WHAT NEEDS TO BE DONE:
Copy every line from the records that holds the word "width".

GIVEN RECORDS:
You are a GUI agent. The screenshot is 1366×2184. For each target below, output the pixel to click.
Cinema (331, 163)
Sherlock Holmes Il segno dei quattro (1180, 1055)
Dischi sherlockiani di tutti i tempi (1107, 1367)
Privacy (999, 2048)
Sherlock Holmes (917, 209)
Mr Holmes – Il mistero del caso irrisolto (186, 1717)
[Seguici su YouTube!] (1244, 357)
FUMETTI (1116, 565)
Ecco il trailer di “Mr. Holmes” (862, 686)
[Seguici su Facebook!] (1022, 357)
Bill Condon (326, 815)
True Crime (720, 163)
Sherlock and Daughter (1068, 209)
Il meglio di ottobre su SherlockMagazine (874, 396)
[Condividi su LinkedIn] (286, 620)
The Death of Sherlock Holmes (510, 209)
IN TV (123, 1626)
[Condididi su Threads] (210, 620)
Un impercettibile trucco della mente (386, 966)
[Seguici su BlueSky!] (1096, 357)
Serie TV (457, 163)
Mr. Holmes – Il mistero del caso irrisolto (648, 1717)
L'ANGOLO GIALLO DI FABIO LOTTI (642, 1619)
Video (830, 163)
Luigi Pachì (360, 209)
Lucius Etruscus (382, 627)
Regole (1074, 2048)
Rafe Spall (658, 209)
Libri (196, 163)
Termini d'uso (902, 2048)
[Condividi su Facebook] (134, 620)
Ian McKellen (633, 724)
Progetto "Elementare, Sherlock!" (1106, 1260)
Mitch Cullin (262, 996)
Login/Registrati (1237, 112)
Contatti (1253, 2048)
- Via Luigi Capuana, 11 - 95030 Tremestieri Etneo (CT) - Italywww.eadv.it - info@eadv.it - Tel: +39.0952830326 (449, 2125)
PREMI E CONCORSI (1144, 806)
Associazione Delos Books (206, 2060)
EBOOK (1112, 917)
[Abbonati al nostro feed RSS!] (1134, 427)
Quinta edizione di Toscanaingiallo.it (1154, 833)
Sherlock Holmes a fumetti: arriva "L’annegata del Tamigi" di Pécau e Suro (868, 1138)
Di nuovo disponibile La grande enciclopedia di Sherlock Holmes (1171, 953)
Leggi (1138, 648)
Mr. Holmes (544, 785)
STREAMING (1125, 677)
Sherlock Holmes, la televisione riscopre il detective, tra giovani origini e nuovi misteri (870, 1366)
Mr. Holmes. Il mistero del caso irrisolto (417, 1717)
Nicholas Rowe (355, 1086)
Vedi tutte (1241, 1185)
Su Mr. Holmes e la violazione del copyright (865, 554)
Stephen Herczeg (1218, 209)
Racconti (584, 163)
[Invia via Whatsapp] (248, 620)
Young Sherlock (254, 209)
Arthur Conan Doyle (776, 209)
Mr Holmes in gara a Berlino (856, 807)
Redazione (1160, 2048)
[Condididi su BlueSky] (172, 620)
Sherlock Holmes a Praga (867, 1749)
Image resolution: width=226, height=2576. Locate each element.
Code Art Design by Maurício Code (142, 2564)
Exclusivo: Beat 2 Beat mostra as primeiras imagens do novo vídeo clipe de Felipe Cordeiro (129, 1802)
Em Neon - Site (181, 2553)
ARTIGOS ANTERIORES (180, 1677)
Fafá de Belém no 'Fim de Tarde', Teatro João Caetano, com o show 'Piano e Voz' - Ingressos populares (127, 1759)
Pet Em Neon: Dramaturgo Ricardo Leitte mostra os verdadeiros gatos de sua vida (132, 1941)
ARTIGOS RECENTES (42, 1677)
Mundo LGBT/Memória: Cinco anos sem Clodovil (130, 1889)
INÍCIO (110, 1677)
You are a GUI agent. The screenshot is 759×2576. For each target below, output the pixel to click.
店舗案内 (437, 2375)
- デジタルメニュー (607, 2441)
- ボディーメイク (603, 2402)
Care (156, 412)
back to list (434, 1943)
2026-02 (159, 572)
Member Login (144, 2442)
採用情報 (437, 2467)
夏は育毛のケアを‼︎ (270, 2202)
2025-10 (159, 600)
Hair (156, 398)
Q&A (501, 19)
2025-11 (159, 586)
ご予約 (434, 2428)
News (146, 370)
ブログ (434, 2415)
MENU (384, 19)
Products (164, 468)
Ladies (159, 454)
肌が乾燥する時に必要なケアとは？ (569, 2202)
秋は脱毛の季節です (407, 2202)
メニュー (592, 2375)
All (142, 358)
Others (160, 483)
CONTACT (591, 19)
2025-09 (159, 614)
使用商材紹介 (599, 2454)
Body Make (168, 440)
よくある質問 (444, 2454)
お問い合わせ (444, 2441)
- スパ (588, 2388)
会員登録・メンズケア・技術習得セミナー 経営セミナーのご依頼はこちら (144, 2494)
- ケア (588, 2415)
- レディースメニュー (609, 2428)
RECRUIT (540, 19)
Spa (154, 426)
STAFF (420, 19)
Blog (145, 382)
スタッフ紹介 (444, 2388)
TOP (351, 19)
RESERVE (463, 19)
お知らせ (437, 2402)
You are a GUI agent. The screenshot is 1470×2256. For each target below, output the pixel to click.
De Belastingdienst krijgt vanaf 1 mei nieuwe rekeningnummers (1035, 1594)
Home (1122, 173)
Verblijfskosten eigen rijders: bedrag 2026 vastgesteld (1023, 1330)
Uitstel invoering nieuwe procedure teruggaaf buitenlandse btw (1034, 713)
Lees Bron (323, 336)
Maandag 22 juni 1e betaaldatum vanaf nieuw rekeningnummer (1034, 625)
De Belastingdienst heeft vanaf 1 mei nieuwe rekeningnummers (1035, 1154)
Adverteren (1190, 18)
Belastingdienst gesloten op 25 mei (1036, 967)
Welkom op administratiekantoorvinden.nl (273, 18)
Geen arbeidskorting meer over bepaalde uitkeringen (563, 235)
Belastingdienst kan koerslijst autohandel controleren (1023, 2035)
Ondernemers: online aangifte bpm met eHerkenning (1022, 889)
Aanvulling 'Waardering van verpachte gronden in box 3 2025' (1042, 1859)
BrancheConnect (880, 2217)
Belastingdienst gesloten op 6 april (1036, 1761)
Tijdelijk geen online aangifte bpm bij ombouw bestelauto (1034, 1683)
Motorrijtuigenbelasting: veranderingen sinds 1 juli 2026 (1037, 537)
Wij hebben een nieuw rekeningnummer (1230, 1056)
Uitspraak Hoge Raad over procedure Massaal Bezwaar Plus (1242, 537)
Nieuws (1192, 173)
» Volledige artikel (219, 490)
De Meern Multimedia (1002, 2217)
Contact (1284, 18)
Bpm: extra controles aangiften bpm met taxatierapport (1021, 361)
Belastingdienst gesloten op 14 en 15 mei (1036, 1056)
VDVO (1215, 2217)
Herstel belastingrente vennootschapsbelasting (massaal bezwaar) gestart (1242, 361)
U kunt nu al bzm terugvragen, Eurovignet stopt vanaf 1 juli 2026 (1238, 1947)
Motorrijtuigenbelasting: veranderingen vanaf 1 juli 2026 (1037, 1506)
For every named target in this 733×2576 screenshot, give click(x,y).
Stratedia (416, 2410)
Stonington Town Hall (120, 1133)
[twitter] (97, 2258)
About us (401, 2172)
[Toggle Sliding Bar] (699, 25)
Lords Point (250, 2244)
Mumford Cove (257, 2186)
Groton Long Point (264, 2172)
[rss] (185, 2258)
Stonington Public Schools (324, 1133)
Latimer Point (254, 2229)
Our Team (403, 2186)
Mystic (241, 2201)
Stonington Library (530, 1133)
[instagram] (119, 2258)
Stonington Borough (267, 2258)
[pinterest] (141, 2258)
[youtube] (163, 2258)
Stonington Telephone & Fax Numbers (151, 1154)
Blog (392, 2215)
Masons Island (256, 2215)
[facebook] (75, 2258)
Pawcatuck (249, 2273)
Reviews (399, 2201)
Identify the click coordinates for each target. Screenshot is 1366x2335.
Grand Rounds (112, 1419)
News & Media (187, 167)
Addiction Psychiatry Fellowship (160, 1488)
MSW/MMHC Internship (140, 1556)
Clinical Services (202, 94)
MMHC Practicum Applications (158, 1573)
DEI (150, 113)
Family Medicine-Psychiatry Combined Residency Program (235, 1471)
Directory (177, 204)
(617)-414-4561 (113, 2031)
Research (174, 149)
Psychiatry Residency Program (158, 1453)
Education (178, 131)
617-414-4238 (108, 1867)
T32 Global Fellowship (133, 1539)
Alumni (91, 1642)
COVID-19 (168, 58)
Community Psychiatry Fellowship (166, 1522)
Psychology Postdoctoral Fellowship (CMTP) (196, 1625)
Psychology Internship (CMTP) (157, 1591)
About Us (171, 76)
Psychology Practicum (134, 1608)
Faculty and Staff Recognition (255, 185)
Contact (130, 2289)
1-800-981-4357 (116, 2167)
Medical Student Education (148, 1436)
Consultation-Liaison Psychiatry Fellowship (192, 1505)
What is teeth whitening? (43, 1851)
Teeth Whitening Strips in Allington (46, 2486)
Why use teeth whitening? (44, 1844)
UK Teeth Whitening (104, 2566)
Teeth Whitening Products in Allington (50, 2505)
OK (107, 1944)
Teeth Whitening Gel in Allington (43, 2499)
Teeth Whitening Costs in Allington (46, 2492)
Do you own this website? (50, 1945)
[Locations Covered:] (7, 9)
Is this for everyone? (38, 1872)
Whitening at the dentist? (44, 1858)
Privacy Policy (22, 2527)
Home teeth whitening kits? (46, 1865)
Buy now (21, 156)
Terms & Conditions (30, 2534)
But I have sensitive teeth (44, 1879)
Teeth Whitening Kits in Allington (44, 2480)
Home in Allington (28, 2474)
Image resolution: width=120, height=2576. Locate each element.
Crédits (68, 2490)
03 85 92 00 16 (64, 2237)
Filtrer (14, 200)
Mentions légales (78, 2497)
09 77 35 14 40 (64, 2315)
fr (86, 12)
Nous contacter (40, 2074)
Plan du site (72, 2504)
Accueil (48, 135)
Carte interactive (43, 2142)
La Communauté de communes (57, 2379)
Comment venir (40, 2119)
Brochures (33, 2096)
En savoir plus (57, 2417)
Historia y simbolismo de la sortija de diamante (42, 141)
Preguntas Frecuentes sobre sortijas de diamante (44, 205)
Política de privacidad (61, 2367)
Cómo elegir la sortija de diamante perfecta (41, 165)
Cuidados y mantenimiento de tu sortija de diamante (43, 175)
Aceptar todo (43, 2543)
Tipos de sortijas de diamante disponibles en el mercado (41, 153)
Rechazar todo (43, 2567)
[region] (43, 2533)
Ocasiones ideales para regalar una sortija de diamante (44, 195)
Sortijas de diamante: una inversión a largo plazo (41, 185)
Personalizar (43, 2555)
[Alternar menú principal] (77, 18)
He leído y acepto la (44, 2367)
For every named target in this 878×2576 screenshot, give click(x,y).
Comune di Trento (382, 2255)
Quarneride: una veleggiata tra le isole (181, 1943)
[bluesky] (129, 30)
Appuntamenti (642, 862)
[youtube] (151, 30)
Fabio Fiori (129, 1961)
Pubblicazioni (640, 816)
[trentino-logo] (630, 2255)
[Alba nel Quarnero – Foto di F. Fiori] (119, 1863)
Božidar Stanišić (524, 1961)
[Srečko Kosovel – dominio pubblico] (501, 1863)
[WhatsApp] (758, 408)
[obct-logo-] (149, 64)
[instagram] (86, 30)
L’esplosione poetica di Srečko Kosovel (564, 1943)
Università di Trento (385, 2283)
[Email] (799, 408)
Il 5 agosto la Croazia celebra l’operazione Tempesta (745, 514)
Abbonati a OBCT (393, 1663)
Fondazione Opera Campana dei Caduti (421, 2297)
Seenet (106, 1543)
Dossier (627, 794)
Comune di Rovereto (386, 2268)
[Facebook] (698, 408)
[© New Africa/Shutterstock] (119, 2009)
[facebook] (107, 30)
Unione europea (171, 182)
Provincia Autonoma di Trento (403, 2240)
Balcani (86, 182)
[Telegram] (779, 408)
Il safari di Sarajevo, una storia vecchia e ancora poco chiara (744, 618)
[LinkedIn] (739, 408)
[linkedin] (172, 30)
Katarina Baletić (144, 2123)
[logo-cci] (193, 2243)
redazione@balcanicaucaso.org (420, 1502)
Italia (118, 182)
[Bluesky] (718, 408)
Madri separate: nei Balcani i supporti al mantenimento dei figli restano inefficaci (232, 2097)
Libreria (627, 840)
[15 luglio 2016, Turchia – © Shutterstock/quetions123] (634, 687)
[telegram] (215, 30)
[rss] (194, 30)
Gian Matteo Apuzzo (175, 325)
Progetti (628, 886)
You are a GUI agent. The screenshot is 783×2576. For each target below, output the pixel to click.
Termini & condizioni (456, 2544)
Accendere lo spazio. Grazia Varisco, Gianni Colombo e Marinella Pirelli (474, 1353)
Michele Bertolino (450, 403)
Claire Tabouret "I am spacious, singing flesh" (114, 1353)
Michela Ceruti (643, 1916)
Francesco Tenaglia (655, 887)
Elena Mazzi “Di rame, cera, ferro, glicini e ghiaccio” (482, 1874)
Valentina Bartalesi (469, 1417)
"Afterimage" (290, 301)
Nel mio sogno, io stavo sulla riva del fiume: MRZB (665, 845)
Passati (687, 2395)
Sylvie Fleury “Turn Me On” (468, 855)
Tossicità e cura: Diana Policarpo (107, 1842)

WRITTEN RESPONSE:
Image resolution: width=226, height=2576. Locate each element.
Image resolution: width=120, height=2576. Locate each element.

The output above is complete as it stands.